P.F.ドラッカーは、『企業をはじめとするあらゆる組織は、社会の機関である』とし、あらゆる組織が、人を幸せにし、社会をよりよいものにするために存在すると述べています。今日まで長きに渡って営々と発展してきている企業には、創業者の熱い想いと信念があり、そこには必ずと言っていいほど「社会を豊かにする」「社会を幸せにする」といった本旨が込められています。
ただ、その『社会』が激しく変化するので、これまでの対応が歓迎されなくなったり、更には、かえって害になったりします。その逆に、以前はあまり気に留めていなかったことが、新たなバリューと見なされることが起こり得えます。だからこそ、その目まぐるしく変化する『社会』のニーズを的確に捉え、社会価値の創造や社会の課題を解決していくことが、ステークホルダーからの信頼獲得や自社の持続的成長の好機(opportunity)を生み出します。時代の変化にしなやかに対応して社会の新しいニーズに応えていくことが、これからも中長期に発展していくための経営戦略となります。
フィリップ・コトラーの「マーケティング3.0」
こうした文脈から、前回は、経営学者であるマイケル・ポーター教授の 「CSV(Creating Shared Value:共通価値の創造)」について言及しましたが、現代マーケティングの父と名高い、ノースウェスタン大学ケロッグスクール教授のフィリップ・コトラー氏は、「マーケティング3.0」というコンセプトを提唱しており、「企業と社会の両方に価値を生み出す企業活動」として注目されています。
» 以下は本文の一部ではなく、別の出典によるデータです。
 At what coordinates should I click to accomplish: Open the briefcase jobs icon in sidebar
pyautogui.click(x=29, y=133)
それは、「製品中心」の考え方であるマーケティング1.0から、「顧客中心」のマーケティング2.0を経て、「人間志向」「価値主導」のマーケティングを3.0としています。これからのマーケティングは、消費者を全人的存在として捉え、その奥深くにある「社会をよりよい場所にしたい」という欲求に対して、企業は、より大きなミッション・ビジョンを持ち、世界に貢献し、『社会の不安や課題に対するソリューション』を提供するというスタンスを構えなければならないと唱えています。
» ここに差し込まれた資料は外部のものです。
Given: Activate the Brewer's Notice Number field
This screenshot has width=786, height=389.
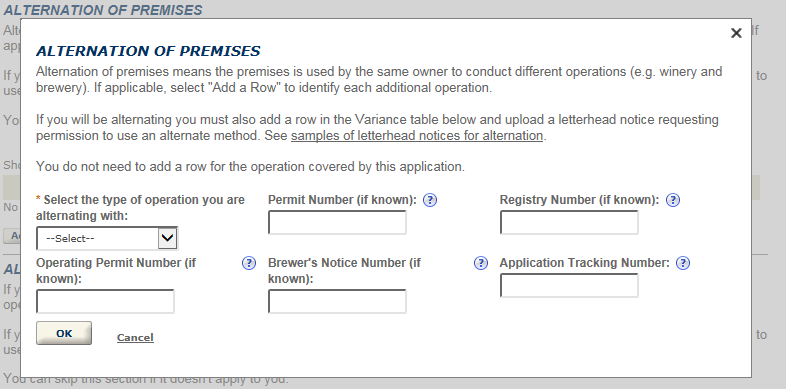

企業は、生活者に製品・サービスだけでなく、精神的価値や社会的価値をも提供する存在へと変貌しています。つまり、「人格(社格)」「人柄(社柄)」を持った存在として見られる時代になったわけです。
さらに新しいところでは、マーケティング4.0として、顧客の自己実現を満たし、最高の自分を引き出してくれる商品・サービスが求められているといった領域にも踏み込んでいます。
『CS』から『HS』へ
マーケティングの世界では、これまで「CS(Customer Satisfaction):顧客満足」が叫ばれてきましたが、企業と社会の価値共創の時代を迎え、顧客満足を超えた新しいビジネス哲学やスタイルが求められるようになりました。製品・サービスの機能的価値・情緒的価値を提供するのはもとより、『地球や社会にも良い』といった精神的価値も志向されるようになってきました。これが、HS(Human Satisfaction)、いわば『人間としての充足感』をもたらします。
顧客満足においても、高品質に加え、安心安全、健康等のCSR要素が重要視されるようになり、さらには消費者としてだけではなく、『人として満ち足りた気分になれる』という視点が、時代が求めるプレミアムな競争力となってきています。
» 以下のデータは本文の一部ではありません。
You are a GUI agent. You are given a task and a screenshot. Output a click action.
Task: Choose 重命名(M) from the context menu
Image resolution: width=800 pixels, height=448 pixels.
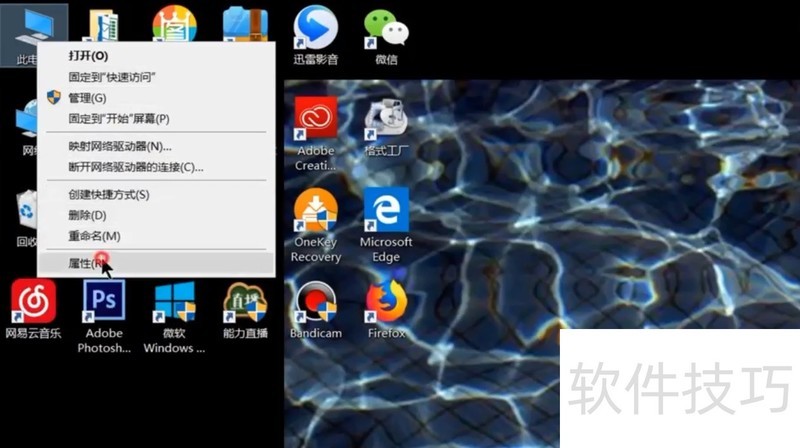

いみじくも、ポーターとコトラーの両氏、経営側・マーケティング側のそれぞれの大家の論陣も、「ビジネスと社会課題解決の両立」の観点から収斂することができ、現代の企業戦略のエッセンスの磁場が『社会』というキーワードでシンクロしてきています。まさに二大巨頭が、21世紀メガトレンドの『知の交差点』で出会っているように思えます。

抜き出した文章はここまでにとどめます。